Task description
Copy out every line of text in the data below without changing a character, and leave the pictures out of your answer.

----- Given data

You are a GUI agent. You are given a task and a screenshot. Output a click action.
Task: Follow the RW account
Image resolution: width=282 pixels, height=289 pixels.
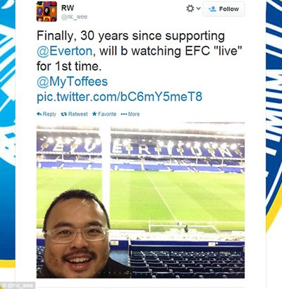[x=223, y=9]
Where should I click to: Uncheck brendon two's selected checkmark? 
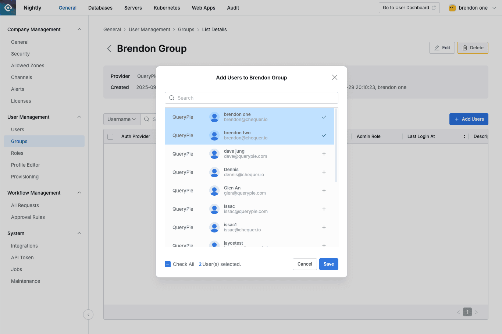click(324, 135)
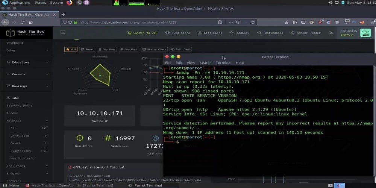Click the 4.5 star rating badge

tap(71, 49)
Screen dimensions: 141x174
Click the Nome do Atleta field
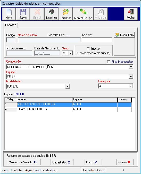(49, 40)
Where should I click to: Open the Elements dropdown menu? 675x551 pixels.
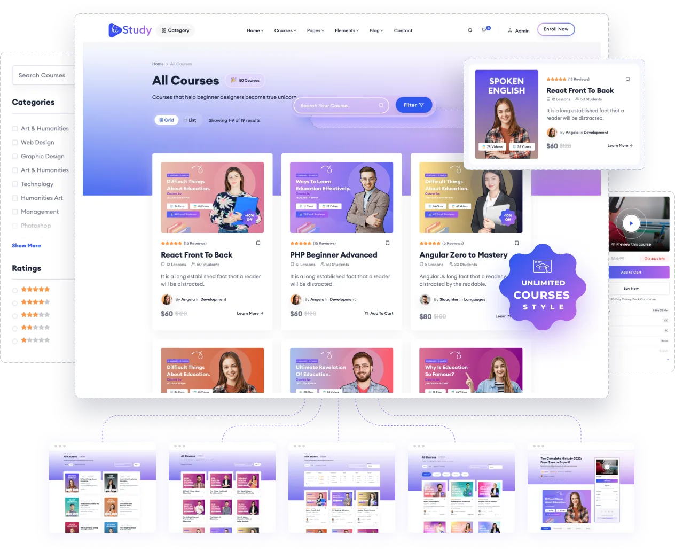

----------

Result of the task
You are a GUI agent. You are given a task and a screenshot. Output a click action.
Task: Follow the RW account
Image resolution: width=282 pixels, height=289 pixels.
[x=223, y=9]
Where should I click to: Uncheck brendon two's selected checkmark? 
click(324, 135)
Click the 4.5 star rating badge

tap(71, 49)
Screen dimensions: 141x174
Click the Nome do Atleta field
(49, 40)
Where should I click to: Open the Elements dropdown menu? 675x551 pixels.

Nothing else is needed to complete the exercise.